A Prétoria, en 2013, Laura s’occupait d’une cellule mise en place par son chef de l’époque, une hotline recevait les appels lors d’incidents dans les Townships, pour les réfugiés, les demandeurs d’asile. « C’était jour et nuit, ça ne s’arrêtait jamais. Et puis il y avait ces ratonnades contre les communautés étrangères, perpétrées régulièrement, d’une violence extrême.» 

Lors de mon reportage là-bas j’avais pu suivre ces évènements, scènes surréalistes où des exilés étaient brûlés au cœur des Townships, « pour l’exemple » et filmés en direct sur les réseaux. Laura a suivi tout cela.  

Laura est née en 1991, elle a grandi avec la fin de l’Apartheid, l’avènement de Mandela, cet espoir d’un monde nouveau après des années d’injustice sociale, cette histoire lointaine et tellement contemporaine.  

Cette découverte d’un pays multiple et de toutes ces problématiques régionales, agissant comme miroir de notre société occidentale, aura été un déclencheur dans la vie de Laura, « je pense que c’est ce voyage qui m’a poussé vers SOS ensuite. » 

Son premier contact sur le sujet des réfugiés avait pourtant eu lieu aux États-Unis, à Washington. Laura travaillait sur les femmes demandeuses d’asile, qui venaient beaucoup du Congo, en tant que francophone la charge lui était logiquement dédiée. 

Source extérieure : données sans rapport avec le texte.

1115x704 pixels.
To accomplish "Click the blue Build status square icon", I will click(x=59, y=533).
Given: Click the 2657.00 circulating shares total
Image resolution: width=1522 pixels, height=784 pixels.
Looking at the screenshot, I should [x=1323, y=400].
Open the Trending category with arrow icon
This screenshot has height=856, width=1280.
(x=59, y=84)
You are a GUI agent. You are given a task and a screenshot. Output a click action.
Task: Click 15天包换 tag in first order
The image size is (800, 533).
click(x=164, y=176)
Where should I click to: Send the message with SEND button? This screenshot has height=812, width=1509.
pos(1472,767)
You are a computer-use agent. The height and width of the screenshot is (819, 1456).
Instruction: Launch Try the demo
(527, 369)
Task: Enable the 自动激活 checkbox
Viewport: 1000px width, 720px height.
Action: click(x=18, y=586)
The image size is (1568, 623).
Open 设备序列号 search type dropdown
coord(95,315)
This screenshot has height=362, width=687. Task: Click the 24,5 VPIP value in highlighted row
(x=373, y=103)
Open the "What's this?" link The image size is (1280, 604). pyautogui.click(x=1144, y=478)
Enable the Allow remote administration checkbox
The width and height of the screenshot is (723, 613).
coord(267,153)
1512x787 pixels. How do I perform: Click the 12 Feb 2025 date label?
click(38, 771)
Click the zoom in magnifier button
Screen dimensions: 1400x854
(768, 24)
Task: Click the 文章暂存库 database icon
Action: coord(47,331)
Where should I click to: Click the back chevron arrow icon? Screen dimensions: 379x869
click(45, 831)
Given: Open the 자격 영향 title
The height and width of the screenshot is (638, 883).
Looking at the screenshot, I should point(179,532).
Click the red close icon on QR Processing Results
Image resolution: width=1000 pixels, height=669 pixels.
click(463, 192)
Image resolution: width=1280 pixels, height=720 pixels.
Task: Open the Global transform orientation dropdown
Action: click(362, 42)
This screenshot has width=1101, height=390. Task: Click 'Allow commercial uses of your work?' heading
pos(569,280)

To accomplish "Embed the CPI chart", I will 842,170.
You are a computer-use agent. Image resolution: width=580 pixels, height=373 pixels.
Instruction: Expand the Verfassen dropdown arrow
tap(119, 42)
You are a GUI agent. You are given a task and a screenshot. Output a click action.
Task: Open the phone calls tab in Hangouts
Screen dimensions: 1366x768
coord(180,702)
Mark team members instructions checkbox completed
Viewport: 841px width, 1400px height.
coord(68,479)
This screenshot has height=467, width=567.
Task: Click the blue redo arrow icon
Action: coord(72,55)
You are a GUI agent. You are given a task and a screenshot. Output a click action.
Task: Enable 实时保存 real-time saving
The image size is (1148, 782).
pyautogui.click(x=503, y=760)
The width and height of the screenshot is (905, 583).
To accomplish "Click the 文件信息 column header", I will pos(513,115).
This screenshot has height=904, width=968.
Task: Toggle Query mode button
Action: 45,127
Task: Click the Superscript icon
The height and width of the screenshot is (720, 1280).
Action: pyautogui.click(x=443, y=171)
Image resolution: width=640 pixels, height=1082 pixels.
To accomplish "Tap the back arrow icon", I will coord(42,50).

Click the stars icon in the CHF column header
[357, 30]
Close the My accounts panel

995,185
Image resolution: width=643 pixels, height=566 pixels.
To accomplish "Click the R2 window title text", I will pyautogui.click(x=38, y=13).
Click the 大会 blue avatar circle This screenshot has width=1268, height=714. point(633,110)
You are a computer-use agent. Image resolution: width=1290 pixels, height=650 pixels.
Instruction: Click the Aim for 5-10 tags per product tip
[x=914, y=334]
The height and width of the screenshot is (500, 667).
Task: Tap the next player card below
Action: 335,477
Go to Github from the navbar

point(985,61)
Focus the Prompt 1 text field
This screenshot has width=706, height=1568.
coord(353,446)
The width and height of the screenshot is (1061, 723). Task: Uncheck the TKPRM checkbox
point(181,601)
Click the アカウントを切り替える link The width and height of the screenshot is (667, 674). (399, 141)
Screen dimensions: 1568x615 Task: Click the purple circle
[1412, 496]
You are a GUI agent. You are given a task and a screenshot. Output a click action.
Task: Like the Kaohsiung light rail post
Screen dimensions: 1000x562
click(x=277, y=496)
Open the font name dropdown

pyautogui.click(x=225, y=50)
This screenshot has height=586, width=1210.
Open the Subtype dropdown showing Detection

« Des femmes congolaises, ou d’Afrique de l’ouest, que des familles riches faisaient venir aux États Unis. Avec des papiers, pour travailler. Et une fois arrivées dans les maisons, on leur enlevait leur passeport et elle faisait des tâches ménagères enfermées toute la journée dans des maisons. lIl y avait aussi le mariage forcé. »  

« Après les missions en Méditerranée, quand tu rentres chez toi, tu t’es impliquée, tu es au courant de tout ce qui se passe, et tu vois que personne n’en parle, qu’on n’a pas conscience vraiment de ce qui se passe, et tu sais que tes gouvernements sont impliqués. Il a des fantômes qui hantent les marins-sauveteurs, des sauvetages difficiles qui reviennent toujours en tête, des images marquées à jamais et, en même temps, souvent ils y retournent, car tu as conscience de ce qu’il se passe et tu voudrais que ça s’arrête, que les Etats prennent leurs responsabilités avant d’avoir à y retourner. Et puis tu vois, il y a des moments on a eu les honneurs, on ne fait pas ça pour ça, mais c’est pour dire à quel point tout ça est paradoxal : on a reçu le label « Grande Cause Nationale » 2017 en France et en même temps les ONG étaient accusées de faire le jeu des passeurs. Et tu vis avec ça dans ton pays, tu essaies de continuer…tu vois Alessandro par exemple, il est à la Croix Rouge italienne en même temps, pendant la crise du Covid il était ambulancier.. » 

Comme Laura, toutes les personnes qui travaillent pour SOS MEDITERRANEE ont des parcours atypiques, chargés d’histoires, qui forcent le respect et méritent bien des honneurs. Des parcours profondément humains, au sens le plus noble, dans un monde de plus en plus méfiant et replié sur lui-même, celui des autres avant soi.